Altersversorgung (betriebliche)

Erteilt ein Arbeitgeber einem Arbeitnehmer eine Zusage der Versorgung im Rentenalter, wird landläufig von der betrieblichen Altersvorsorge gesprochen. Sie ist ein Bestandteil neben der gesetzlichen und privaten Rentenvorsorge. Gesetzliche Grundlagen finden sich im Gesetz zur Verbesserung der betrieblichen Altersvorsorge (BetrAVG).

Durch das Recht der Entgeltumwandlung künftiger Lohnanteile (z.B. Weihnachtsgeld oder monatlicher Zahlungen) baut der Arbeitnehmer mit Unterstützung des Arbeitgebers und einiger Steuervorteile ein Guthaben auf, aus dem später Rentenzahlungen vorgenommen werden.

Der Gesetzgeber hat für die Durchführung 5 verschiedene Modelle vorgesehen. Meist gibt der Arbeitgeber eine Möglichkeit vor.

Bei der Direktversicherung fliesen die Beiträge an ein Versicherungsunternehmen (Lebensversicherung), welches später die Versorgungszahlungen übernimmt.
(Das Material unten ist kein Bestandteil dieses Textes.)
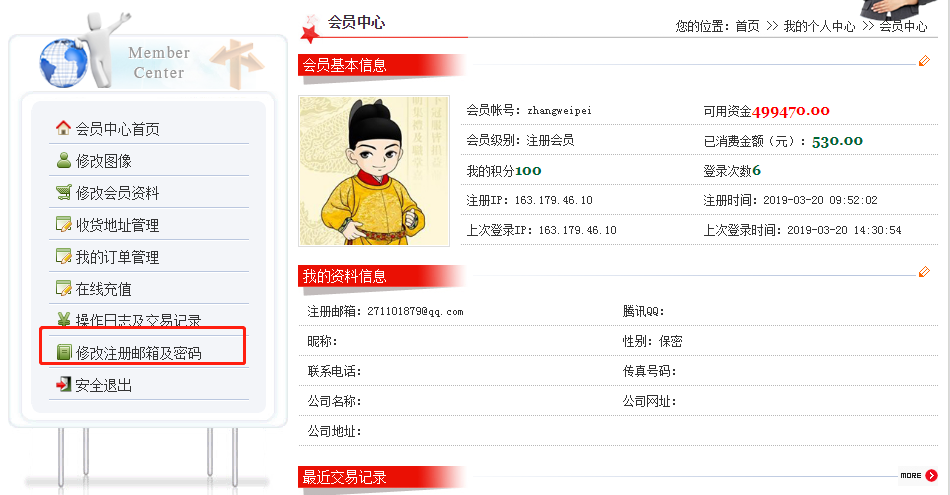950x495 pixels.
Task: Click the exit door icon beside 安全退出
Action: (64, 384)
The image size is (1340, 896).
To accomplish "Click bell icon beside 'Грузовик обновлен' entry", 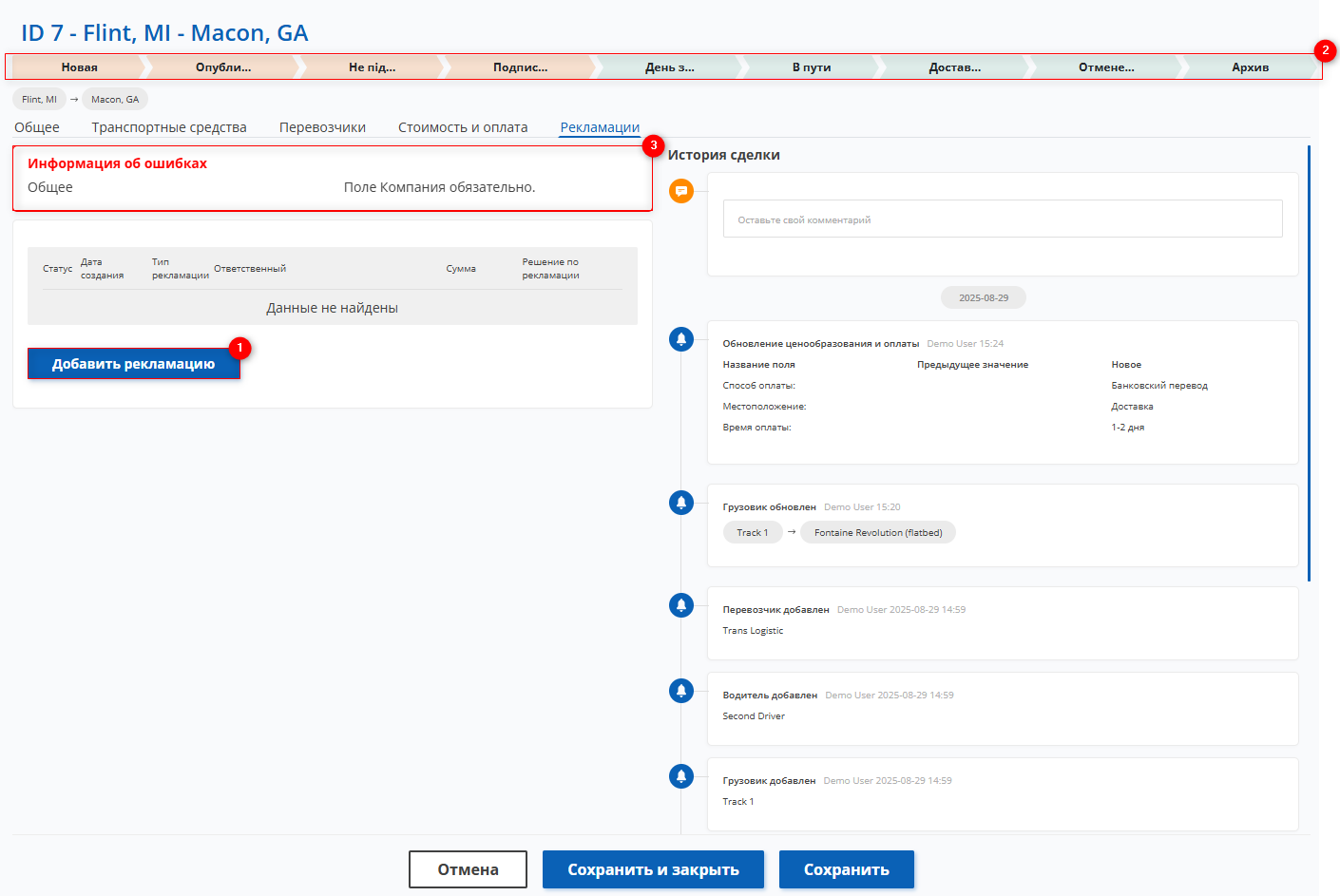I will tap(681, 503).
Der Arbeitgeber überträgt die Aufgaben umfassend an ein Drittunternehmen.

Mit einer Direktzusage verspricht der Arbeitgeber dem Arbeitnehmer, später aus eigenen Unternehmensrücklagen die versprochenen Leistungen zu erbringen. Hierfür bildet der Arbeitgeber bereits während der Laufzeit Rückstellungen. Ein Drittunternehmen ist im Regelfall nicht involviert.

Wird eine Unterstützungskasse eingeschaltet, gelangen die Beiträge an eine rechtlich selbständige Versorgungseinrichtung. Die Versorgungsleistungen werden später jedoch ohne Rechtsanspruch ausbezahlt. Dennoch schützt auch hier die Rechtsprechung eingezahlte Beträge des Arbeitnehmers.

Ein solcher Rechtsanspruch auf Auszahlung besteht gegenüber einer Pensionskasse als rechtsfähige Versorgungseinrichtung. Daneben gibt es auch noch Pensionsfonds.

Damit Arbeitnehmer bei Wechsel der Arbeitsstelle nicht ihre Ansprüche verlieren, werden die Anwartschaften auf die künftigen Versorgungsleistungen bei bestimmten Vorraussetzungen als unverfallbar angesehen. Diesbezüglich hat der Arbeitnehmer einen Informationsanspruch.

Im Falle einer Insolvenz des Arbeitgebers tritt weitgehend der Pensionsssicherungsverein auf Gegenseitigkeit (PSVaG) ein.